Güneş eskisi kadar ısıtmıyor içimizi…

Bilirsiniz, güneş yanığı ile onun tarafından ısıtılmak aynı şey değildir. Ama yanmak, ısınmakla bir tutuluyor artık… O kadar ki derinizi kaplayan o bronzluğu, kontrollü yanığı matah bir şey sanabiliyorsunuz. Görünüşü kurtarmak yetiyor çünkü…

Ben böyle bir zamanda kendi infazını canlandıranlardan olmaya razıyım. Çünkü kendimden uzaklaşamayacağımın farkındayım, ayaktakımının akışkan kötülüğüne, mikroplu “değiş tokuş” özgürlüğüne yenilmek gibi bir arzum yok.

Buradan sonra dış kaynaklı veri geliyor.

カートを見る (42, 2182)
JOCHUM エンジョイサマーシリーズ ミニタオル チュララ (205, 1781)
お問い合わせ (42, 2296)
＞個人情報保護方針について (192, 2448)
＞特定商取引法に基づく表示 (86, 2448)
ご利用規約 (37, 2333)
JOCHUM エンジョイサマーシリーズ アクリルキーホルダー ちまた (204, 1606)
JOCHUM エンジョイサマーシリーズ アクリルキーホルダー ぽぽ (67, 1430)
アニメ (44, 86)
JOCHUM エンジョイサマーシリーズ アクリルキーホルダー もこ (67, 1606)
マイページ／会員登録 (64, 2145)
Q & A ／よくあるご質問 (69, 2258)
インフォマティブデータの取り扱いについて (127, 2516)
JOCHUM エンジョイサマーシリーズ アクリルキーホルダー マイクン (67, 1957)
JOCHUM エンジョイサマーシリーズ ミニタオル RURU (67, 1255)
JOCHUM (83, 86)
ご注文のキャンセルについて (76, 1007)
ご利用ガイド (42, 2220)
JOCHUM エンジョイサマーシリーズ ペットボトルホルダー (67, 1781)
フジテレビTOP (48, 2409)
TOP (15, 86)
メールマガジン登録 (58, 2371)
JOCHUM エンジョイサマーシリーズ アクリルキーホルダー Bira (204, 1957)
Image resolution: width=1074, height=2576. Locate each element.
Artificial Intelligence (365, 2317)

Bunuel, yaşlılığında yitirdiği dostlarının adını yazdığı bir defter tutarmış; “ölüler defteri” koymuş notlarının adını. Hayatında bir kere bile konuşmuş olduğu kişilerin adını, alfabetik şekilde sıralamış. Şunu da ekliyor Bunuel: “Bazı dostlarım, bir gün gelip oraya yazılmaktan korktukları için olacak, bu küçük defterden nefret eder.”

Benim de kendi yaralarımı yazdığım defterlerim var. Çok sayıda yara, sebebi tek… Althusser, “üst belirlenim” derdi buna, muhtemelen. O üst belirlenim ise akışkan ve hain kötülüğün kurbanıydı. Bu kötülüğün doğası gereği, kurban olmayı özgürlükle eş tutan bir gözyaşıydı.

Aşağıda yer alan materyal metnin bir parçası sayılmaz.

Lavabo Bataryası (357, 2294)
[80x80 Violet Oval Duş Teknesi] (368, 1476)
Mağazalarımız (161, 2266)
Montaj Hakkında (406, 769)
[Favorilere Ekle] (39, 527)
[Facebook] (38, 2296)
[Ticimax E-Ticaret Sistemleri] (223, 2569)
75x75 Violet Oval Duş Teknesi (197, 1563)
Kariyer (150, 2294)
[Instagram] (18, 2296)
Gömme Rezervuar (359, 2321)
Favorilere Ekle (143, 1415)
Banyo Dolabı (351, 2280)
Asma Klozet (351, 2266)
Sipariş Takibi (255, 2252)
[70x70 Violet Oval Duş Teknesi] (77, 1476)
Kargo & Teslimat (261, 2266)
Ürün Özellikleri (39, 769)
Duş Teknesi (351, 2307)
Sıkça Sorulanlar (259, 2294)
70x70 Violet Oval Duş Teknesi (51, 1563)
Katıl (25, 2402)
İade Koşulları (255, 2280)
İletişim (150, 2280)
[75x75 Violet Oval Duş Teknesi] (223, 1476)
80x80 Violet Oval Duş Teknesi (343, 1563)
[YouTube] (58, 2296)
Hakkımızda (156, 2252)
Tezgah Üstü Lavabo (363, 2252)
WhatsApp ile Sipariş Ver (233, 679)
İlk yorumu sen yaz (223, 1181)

İnsanları değiş tokuş edebilirsiniz ama gözyaşlarını değil.


*Yazılar, yazarlarının sorumluluğundadır, Fikirtepe‘nin kurumsal politikasını yansıtmayabilir.

** Bu yazıya şu şekilde atıf verebilirsiniz:

Adem Yılmaz, “Güneş Eskisi Kadar Isıtmıyor İçimizi: Kötülük ve Aşk” https://www.fikirtepemedya.com/deneme/gunes-eskisi-kadar-isitmiyor-icimizi-kotuluk-ve-ask/ (Yayın Tarihi: 21 Haziran 2024).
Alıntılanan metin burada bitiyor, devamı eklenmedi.